Il ressort des débats de l’audience qu’il n’existe aucune possibilité pour Monsieur [X] [Y] de se libérer de sa dette en plus du paiement du loyer courant.
En conséquence, il y a lieu de constater que le bail est définitivement résilié au 18 août 2025.
Monsieur [X] [Y] devra libérer les lieux dans les délais prévus par l’article L. 412-1 du code des procédures civiles d’exécution et remettre les clefs après établissement d’un état des lieux de sortie. A défaut, il sera procédé à son expulsion et à celle de tous occupants de son chef, avec l’assistance de la force publique si nécessaire, dans les conditions prévues par les articles L. 411-1 et suivants du code des procédures civiles d’exécution.
Monsieur [X] [Y] devra une indemnité mensuelle d’occupation correspondant au montant du loyer et des charges qu’il aurait réglé à défaut de résiliation du bail et qu’il convient de fixer à une somme de 650 euros.
En cas d’expulsion, les meubles éventuellement laissés par le locataire suivent le sort prévu par l’article L 433-1 du code des procédures civiles d’exécution, lequel dispose que les meubles se trouvant sur les lieux sont remis, aux frais de la personne expulsée, en un lieu que celle-ci désigne. A défaut, ils sont laissés sur place ou entreposés en un autre lieu approprié.
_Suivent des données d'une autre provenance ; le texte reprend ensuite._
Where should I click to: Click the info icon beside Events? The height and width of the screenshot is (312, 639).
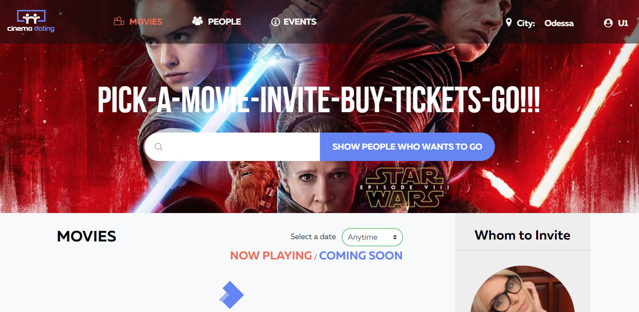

Sur les mesures accessoires
Monsieur [X] [Y], succombant à l’instance, sera condamné aux dépens.
L’équité commande d’allouer à Madame [C] [F] la somme de 500 euros en application des dispositions de l’article 700 du code de procédure civile.
PAR CES MOTIFS
Le juge des contentieux de la protection, statuant publiquement, par jugement réputé contradictoire, en premier ressort,
Déclare recevable l’assignation délivrée par Madame [C] [F],
Condamne Monsieur [X] [Y] à lui payer, au titre des loyers, charges et indemnités d’occupation dus au 3 décembre 2025, la somme de 4 791,49 euros, avec intérêt au taux légal sur la somme de 1 681,83 € à compter du 7 juillet 2025, date du commandement de payer, sur la somme de 1 802,33 € à compter du 12 septembre 2025, date de l’assignation et sur le surplus à compter du présent jugement,
Constate, à compter du 18 août 2025, la résiliation du bail conclu le 11 juin 2024 entre les parties portant sur un logement situé [Adresse 4], par l’effet de la clause résolutoire,
Autorise Madame [C] [F] à faire expulser Monsieur [X] [Y] et tout occupant de son chef, au besoin avec l’aide de la force publique, deux mois après lui avoir notifié un commandement de quitter les lieux,
Dit que Monsieur [X] [Y] devra payer à Madame [C] [F] une indemnité mensuelle d’occupation à compter de 18 août 2025 et jusqu’à la libération complète des lieux, d’un montant de 650 €, sous déduction des sommes déjà décomptées au 3 décembre 2025,
Rejette le surplus des demandes des parties,
Condamne Monsieur [X] [Y] à payer à Madame [C] [F] la somme de 500 € en application des dispositions de l’article 700 du code de procédure civile,
Condamne Monsieur [X] [Y] aux dépens, qui comprendront notamment les frais du commandement de payer et de l’assignation.
Rappelle que la présente décision est de plein droit immédiatement exécutoire.
Ainsi jugé et prononcé publiquement par mise à disposition de la décision au greffe, les parties en ayant été préalablement avisées conformément à l’alinéa 2 de l’article 450 du code de procédure civile et, après lecture, la minute a été signée par le juge et la greffière présente lors de la mise à disposition.